One of the strengths of ordinary multivariable calculus is that you can use notation where functions are expressed pointwise (e.g. $\int_a^b x^2 \, \mathrm{d}x$ rather than merely $\int_a^b f$), and after applying all of the insights of differential geometry, we can make sense of path integrals
$$ \int_\gamma u \, \mathrm{d} v$$
for *any* (sufficiently nice) scalar fields $u,v : M \to \mathbb{R}$ and curve $[0,1] \to M$, as well as $\mathrm{d}v$ as being an object in its own right. Part of the key to why this notation works, in my opinion, is that both functions and differential forms *pull back* with respect to smooth maps of manifolds.

Integrals with respect to measures are often notated similarly; e.g. the integral of a measurable $f$ with respect to a measure $\mu$ over a set $E$ is $\int_E f \, \mathrm{d}\mu$. This can be generalized to have a dummy variable; e.g. $\int_E x^2 \, \mathrm{d}\mu(x)$.
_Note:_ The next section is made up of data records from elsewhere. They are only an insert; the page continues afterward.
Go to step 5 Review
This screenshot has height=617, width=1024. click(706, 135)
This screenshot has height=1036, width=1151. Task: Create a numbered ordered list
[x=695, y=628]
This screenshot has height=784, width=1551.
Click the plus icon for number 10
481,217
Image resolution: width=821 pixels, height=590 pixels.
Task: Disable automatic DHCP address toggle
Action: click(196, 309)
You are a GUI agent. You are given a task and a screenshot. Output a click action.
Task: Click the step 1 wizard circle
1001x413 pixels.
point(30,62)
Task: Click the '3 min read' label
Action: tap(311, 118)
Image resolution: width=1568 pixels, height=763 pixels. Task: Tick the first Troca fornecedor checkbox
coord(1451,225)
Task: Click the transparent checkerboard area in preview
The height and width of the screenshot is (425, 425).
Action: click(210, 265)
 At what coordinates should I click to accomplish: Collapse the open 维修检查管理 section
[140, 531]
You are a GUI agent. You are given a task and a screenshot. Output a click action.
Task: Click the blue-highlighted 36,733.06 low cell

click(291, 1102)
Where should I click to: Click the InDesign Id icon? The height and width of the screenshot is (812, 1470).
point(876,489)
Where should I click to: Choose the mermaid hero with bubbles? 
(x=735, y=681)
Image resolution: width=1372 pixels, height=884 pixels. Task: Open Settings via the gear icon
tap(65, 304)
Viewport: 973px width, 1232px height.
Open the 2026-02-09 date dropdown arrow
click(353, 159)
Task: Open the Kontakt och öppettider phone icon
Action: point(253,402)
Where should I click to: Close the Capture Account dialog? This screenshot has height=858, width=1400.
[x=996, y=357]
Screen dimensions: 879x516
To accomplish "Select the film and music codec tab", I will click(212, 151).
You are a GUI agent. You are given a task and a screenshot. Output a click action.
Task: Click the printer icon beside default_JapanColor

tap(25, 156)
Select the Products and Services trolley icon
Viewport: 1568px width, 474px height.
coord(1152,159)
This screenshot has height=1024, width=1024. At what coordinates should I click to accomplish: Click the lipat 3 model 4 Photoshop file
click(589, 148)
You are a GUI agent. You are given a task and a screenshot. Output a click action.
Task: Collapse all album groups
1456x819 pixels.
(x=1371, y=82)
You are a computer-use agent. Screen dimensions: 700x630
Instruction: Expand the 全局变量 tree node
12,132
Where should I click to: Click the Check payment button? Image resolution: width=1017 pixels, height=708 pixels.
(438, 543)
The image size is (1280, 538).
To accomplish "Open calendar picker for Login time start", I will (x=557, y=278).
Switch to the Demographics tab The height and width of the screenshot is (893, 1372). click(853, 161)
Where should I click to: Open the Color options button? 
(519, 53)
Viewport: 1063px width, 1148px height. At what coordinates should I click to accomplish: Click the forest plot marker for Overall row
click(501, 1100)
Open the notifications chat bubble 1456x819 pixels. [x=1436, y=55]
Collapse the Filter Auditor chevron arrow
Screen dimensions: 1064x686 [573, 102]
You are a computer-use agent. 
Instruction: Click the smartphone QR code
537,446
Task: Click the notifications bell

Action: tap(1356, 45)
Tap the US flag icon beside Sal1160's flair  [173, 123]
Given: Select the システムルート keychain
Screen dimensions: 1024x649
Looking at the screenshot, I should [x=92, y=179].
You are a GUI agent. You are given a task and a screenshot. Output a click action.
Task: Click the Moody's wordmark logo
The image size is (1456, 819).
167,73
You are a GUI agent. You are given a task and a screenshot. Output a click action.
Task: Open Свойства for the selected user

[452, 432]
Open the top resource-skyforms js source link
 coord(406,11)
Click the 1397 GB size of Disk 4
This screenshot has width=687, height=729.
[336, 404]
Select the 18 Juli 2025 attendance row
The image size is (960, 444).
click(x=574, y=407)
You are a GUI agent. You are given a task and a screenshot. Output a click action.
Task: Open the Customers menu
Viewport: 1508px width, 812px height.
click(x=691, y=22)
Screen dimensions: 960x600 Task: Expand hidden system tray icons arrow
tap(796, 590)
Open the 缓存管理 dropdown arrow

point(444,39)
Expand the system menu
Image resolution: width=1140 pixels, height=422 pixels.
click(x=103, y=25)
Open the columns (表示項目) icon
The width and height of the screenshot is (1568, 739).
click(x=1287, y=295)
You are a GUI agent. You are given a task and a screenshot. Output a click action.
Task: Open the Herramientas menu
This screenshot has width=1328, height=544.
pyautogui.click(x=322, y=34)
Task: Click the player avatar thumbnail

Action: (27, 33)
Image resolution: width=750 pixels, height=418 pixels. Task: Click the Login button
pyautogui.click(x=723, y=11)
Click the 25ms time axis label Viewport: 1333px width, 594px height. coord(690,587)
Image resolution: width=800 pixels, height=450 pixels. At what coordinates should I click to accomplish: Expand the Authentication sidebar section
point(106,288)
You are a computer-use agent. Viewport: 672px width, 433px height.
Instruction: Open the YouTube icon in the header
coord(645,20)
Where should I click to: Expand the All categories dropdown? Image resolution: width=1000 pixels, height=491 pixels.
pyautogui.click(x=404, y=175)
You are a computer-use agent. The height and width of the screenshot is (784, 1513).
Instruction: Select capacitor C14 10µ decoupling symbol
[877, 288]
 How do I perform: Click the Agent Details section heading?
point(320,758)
However, measures *push forward* with respect to maps of measure spaces; there doesn't seem to be any hope for a notation for integrals with respect to measures where $\mathrm{d}\mu(x)$ behaves like $\mathrm{d}x$ with respect to the sorts of manipulations we use in integral calculus (e.g. $\mathrm{d}(x^2)$ makes sense, but $\mathrm{d}\mu(x^2)$ doesn't seem reasonable). In fact, the part that the measure most resembles is the *region of integration*; e.g. a notation like
$$ \int_{(X,\mu)} f $$
is better behaved; e.g. given any measurable $g:X \to Y$, the change of variable formula would become
$$ \int_{(X,\mu)} f \circ g = \int_{(Y, g_*(\mu))} f $$

This notation doesn't seem particularly convenient either. Thus, my question is

Is there a notation for doing multivariable calculus with measures that has the similar ease-of-use characteristics as traditional multivariable calculus?